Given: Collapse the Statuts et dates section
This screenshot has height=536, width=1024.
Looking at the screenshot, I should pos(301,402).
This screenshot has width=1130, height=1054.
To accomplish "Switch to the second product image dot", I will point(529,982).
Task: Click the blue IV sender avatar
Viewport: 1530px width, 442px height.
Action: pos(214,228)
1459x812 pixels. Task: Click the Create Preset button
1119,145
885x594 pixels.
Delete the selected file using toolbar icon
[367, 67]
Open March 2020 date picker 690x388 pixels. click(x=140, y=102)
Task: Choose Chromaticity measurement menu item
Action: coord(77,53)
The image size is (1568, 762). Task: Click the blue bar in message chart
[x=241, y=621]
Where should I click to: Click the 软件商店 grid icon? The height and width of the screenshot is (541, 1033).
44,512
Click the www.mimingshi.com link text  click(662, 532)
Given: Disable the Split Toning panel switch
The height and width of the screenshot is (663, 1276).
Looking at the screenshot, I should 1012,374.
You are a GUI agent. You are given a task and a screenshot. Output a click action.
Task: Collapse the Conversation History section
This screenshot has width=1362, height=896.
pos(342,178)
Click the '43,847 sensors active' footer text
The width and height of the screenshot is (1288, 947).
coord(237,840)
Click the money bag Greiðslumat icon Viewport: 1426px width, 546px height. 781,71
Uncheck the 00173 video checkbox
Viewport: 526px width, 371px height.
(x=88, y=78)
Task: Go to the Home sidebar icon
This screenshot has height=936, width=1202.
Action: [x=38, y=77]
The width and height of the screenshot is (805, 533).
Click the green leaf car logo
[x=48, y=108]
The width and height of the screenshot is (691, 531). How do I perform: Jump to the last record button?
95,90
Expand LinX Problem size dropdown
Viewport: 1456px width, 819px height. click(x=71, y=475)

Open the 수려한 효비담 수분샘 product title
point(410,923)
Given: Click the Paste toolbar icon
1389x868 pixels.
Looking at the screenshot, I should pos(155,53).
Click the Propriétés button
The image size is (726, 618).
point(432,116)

YOUR GOAL —
Copy out the material verbatim, everything from the line containing "Where should I" down to the line containing "pos(342,178)", with both of those lines included.

FINAL RESULT —
Where should I click to: Click the 软件商店 grid icon? The height and width of the screenshot is (541, 1033).
44,512
Click the www.mimingshi.com link text  click(662, 532)
Given: Disable the Split Toning panel switch
The height and width of the screenshot is (663, 1276).
Looking at the screenshot, I should 1012,374.
You are a GUI agent. You are given a task and a screenshot. Output a click action.
Task: Collapse the Conversation History section
This screenshot has width=1362, height=896.
pos(342,178)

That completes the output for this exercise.